“Is each individual’s soul altogether
“Immortal? These souls, are they made all of leather,
“Or stiff linen only? How comes it to pass
“That almost every man is an ass?”
The answers I gave, I’ll conceal for the present,
And yet my immortal soul (which is pleasant)
Was not in the slightest degree ever hurt
By the prattling talk of a water-sprite pert.
While sportive and roguish are elfins and nixes,
Not so the truehearted earth-spirits and pixies,
Which love to help man. I prefer most of all
The race that they dwarfs or mannikins call.
They all wear a long and swelling red doublet,
Their face is noble, though care seems to trouble it;
I let them not see that I had descried
Why they their feet so carefully hide.
They all have ducks’ feet, but object much to show it;
And fancy that nobody else can know it;
Their sorrow’s so deep and hard to bear,
That to teaze them about it I never could dare.
Alas! we all, like those dwarfs full of feeling,
We all have something that needs concealing;
No Christians, we fancy, have ever descried
Where we our ducks’ feet so carefully hide.
Salamanders for me had never attractions,
I learnt very little respecting their actions
From other wood spirits. They pass’d me by night
Like fleeting shadows, mysteriously light.

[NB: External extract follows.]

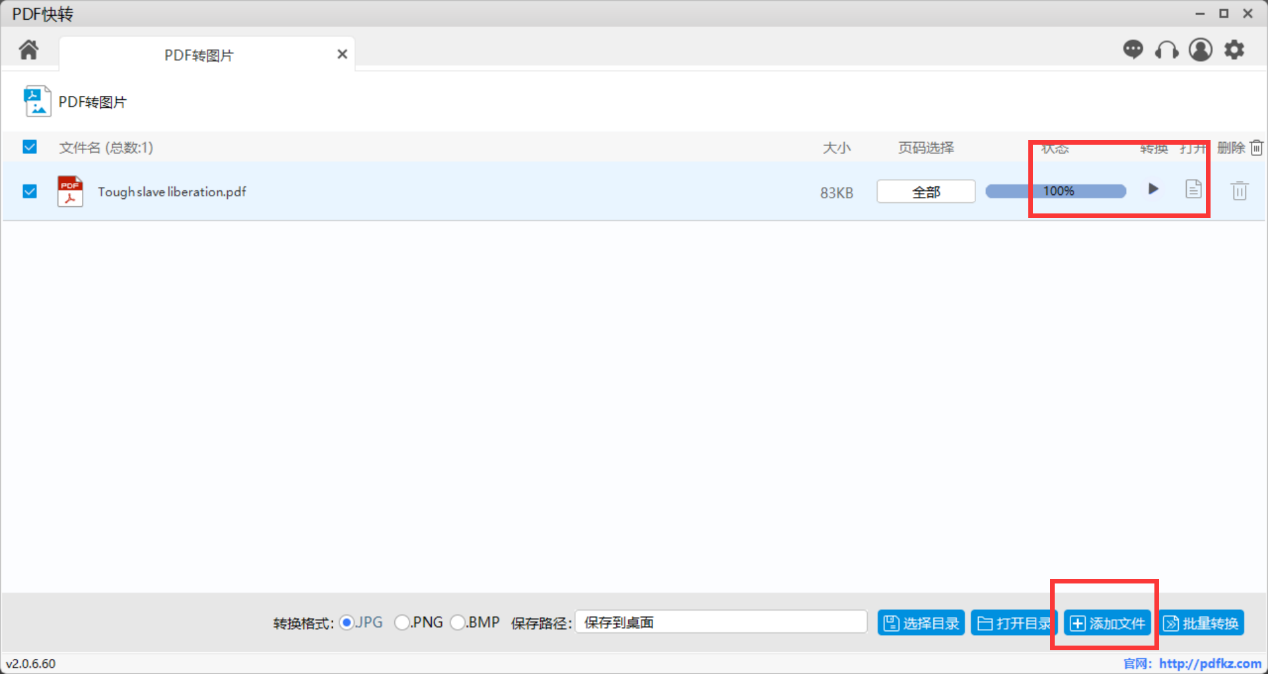Open the user account profile icon

[1200, 49]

They are thin as a spindle, and long as a baby,
With breeches and waistcoats tight-fitting as may be,
Of scarlet colours, embroider’d with gold;
Their faces are sickly and yellow and old.
A golden crown, with rubies all over,
The head of each of their number doth cover;
The whole of these vain conceited elves
Quite absolute monarchs consider themselves.
That they are not burnt in the fire is truly
A great piece of art, I acknowledge it duly;
And yet the uninflammable wight
Is far from being a true fire-sprite.